Work instructions:
Please rewrite all of the records below with "click action" changed to "tap action" and everything else left as it is. Leave the pictures out of your answer.

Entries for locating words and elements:
· · · · ·

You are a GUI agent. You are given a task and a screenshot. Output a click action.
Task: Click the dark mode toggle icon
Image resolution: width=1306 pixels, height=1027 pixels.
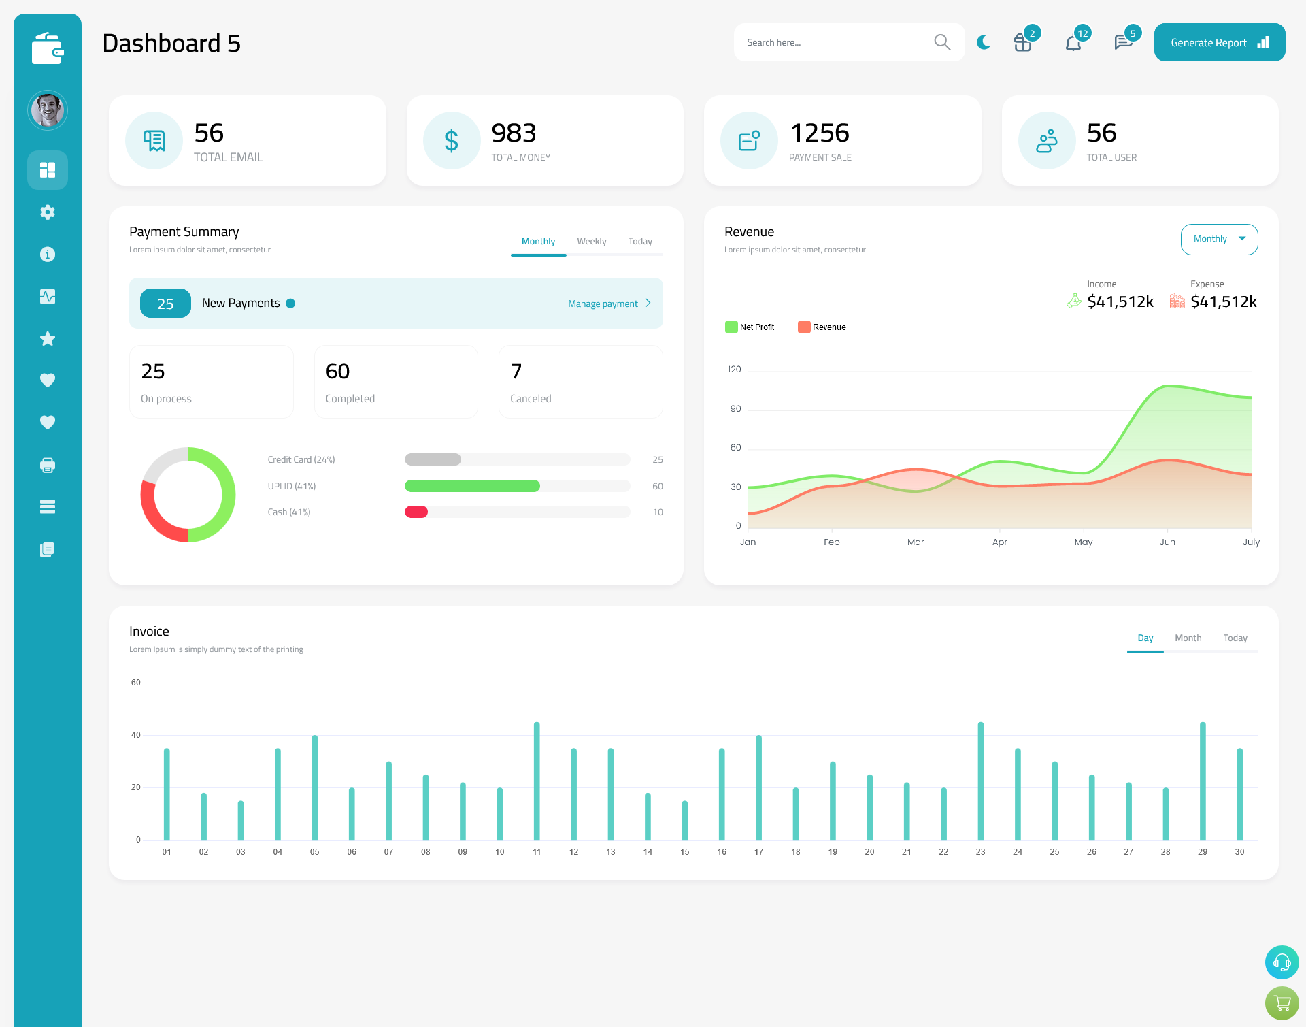[x=984, y=42]
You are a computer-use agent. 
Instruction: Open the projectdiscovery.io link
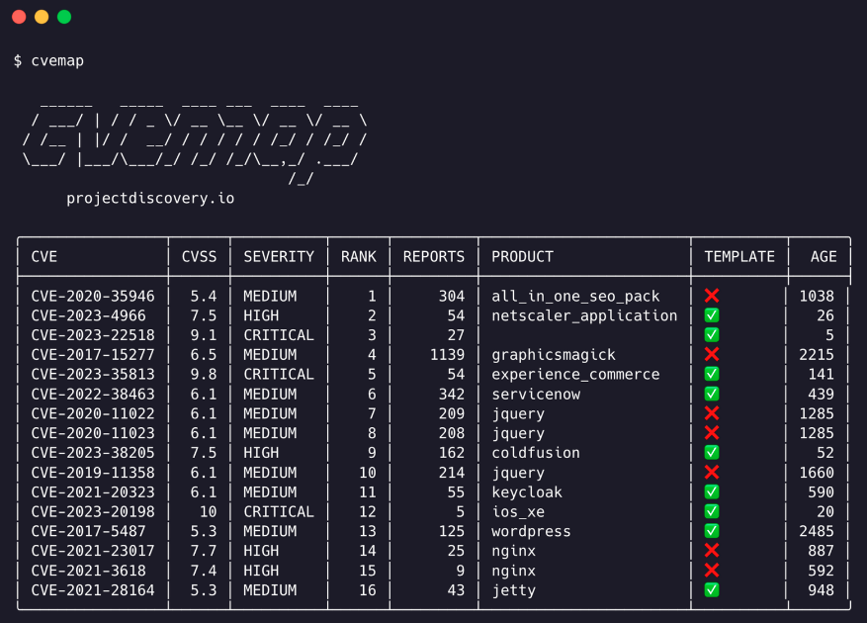[x=149, y=198]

· · · · ·

Answer in full:
You are a GUI agent. You are given a task and a screenshot. Output a tap action.
Task: Click the dark mode toggle icon
Image resolution: width=1306 pixels, height=1027 pixels.
[x=984, y=42]
You are a computer-use agent. 
Instruction: Open the projectdiscovery.io link
[x=149, y=198]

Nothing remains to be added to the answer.